> [Task description]
Your answer must match the entries below word for word.

* * *

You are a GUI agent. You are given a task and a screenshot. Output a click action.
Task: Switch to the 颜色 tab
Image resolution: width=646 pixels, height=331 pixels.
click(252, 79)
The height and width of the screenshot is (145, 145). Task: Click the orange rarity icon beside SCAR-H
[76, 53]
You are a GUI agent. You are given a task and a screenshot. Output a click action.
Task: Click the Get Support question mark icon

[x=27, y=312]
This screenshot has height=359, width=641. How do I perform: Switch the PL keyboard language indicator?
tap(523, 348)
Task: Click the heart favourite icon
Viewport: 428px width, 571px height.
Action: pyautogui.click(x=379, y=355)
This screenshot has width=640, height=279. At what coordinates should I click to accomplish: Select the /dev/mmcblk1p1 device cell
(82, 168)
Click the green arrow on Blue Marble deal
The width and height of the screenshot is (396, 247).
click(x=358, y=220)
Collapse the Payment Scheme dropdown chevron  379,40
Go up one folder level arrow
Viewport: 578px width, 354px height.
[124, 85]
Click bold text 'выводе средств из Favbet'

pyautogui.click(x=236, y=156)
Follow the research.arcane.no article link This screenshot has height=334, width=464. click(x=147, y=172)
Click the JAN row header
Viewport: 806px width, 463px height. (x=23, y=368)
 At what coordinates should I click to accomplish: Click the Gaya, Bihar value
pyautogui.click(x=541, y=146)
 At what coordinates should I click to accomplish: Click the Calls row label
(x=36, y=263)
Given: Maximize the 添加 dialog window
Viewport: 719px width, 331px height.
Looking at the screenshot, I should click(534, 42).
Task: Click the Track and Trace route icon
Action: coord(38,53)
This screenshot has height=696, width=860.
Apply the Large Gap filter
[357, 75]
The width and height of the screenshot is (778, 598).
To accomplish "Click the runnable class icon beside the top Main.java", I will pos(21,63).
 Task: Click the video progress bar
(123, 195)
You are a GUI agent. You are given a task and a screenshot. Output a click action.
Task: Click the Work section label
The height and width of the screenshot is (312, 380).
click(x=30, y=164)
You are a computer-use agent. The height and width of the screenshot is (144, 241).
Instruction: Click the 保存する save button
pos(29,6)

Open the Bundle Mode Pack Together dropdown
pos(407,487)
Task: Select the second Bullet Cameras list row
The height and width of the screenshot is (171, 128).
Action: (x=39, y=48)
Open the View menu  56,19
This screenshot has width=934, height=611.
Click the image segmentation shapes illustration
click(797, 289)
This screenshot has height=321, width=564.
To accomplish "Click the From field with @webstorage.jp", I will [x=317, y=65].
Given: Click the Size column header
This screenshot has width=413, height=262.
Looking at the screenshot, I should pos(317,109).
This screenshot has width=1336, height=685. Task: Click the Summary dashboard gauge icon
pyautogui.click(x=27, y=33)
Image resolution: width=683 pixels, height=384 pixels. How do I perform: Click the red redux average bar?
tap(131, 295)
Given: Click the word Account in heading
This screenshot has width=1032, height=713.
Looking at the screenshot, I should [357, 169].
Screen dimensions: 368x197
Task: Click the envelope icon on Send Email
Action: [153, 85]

* * *

> [Reply to the exercise]
You are a GUI agent. You are given a task and a screenshot. Output a click action.
Task: Switch to the 颜色 tab
Image resolution: width=646 pixels, height=331 pixels.
click(252, 79)
The height and width of the screenshot is (145, 145). Task: Click the orange rarity icon beside SCAR-H
[76, 53]
You are a GUI agent. You are given a task and a screenshot. Output a click action.
Task: Click the Get Support question mark icon

[x=27, y=312]
This screenshot has height=359, width=641. How do I perform: Switch the PL keyboard language indicator?
tap(523, 348)
Task: Click the heart favourite icon
Viewport: 428px width, 571px height.
Action: pyautogui.click(x=379, y=355)
This screenshot has width=640, height=279. At what coordinates should I click to accomplish: Select the /dev/mmcblk1p1 device cell
(82, 168)
Click the green arrow on Blue Marble deal
The width and height of the screenshot is (396, 247).
click(x=358, y=220)
Collapse the Payment Scheme dropdown chevron  379,40
Go up one folder level arrow
Viewport: 578px width, 354px height.
[124, 85]
Click bold text 'выводе средств из Favbet'

pyautogui.click(x=236, y=156)
Follow the research.arcane.no article link This screenshot has height=334, width=464. click(x=147, y=172)
Click the JAN row header
Viewport: 806px width, 463px height. (x=23, y=368)
 At what coordinates should I click to accomplish: Click the Gaya, Bihar value
pyautogui.click(x=541, y=146)
 At what coordinates should I click to accomplish: Click the Calls row label
(x=36, y=263)
Given: Maximize the 添加 dialog window
Viewport: 719px width, 331px height.
Looking at the screenshot, I should click(534, 42).
Task: Click the Track and Trace route icon
Action: coord(38,53)
This screenshot has height=696, width=860.
Apply the Large Gap filter
[357, 75]
The width and height of the screenshot is (778, 598).
To accomplish "Click the runnable class icon beside the top Main.java", I will pos(21,63).
 Task: Click the video progress bar
(123, 195)
You are a GUI agent. You are given a task and a screenshot. Output a click action.
Task: Click the Work section label
The height and width of the screenshot is (312, 380).
click(x=30, y=164)
You are a computer-use agent. The height and width of the screenshot is (144, 241).
Instruction: Click the 保存する save button
pos(29,6)

Open the Bundle Mode Pack Together dropdown
pos(407,487)
Task: Select the second Bullet Cameras list row
The height and width of the screenshot is (171, 128).
Action: (x=39, y=48)
Open the View menu  56,19
This screenshot has width=934, height=611.
Click the image segmentation shapes illustration
click(797, 289)
This screenshot has height=321, width=564.
To accomplish "Click the From field with @webstorage.jp", I will [x=317, y=65].
Given: Click the Size column header
This screenshot has width=413, height=262.
Looking at the screenshot, I should pos(317,109).
This screenshot has width=1336, height=685. Task: Click the Summary dashboard gauge icon
pyautogui.click(x=27, y=33)
Image resolution: width=683 pixels, height=384 pixels. How do I perform: Click the red redux average bar?
tap(131, 295)
Given: Click the word Account in heading
This screenshot has width=1032, height=713.
Looking at the screenshot, I should [357, 169].
Screen dimensions: 368x197
Task: Click the envelope icon on Send Email
Action: [153, 85]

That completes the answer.